EXERCISE: Please print, exactly as written, the line containing "You are a computer-use" and each line after it through the end of the material; pictures stay out.

─── DATASET ───

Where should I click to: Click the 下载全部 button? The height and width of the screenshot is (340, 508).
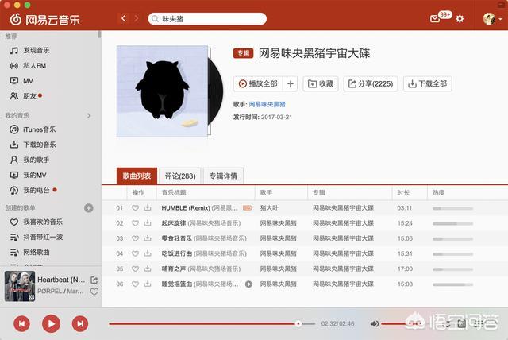tap(427, 83)
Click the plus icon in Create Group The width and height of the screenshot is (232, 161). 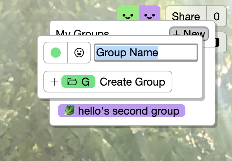(54, 82)
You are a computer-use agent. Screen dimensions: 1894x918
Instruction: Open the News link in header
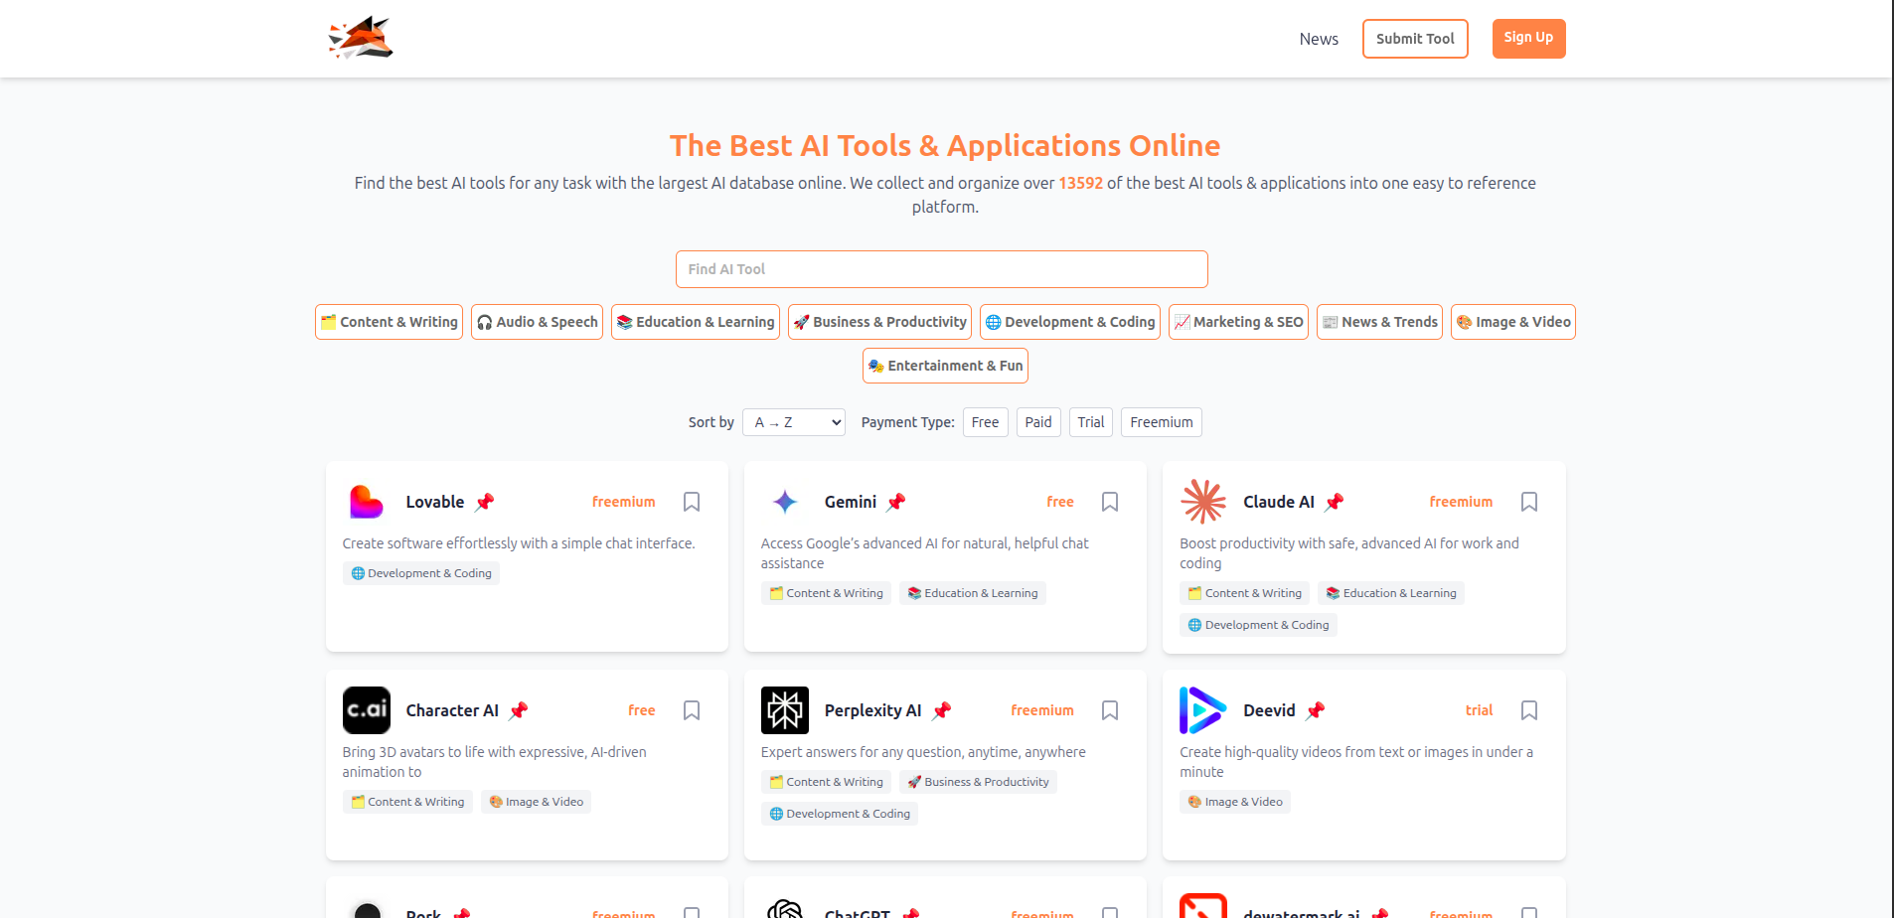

───

FINISHED EXERCISE:
You are a computer-use agent. Screen dimensions: 1894x918
Instruction: Open the News link in header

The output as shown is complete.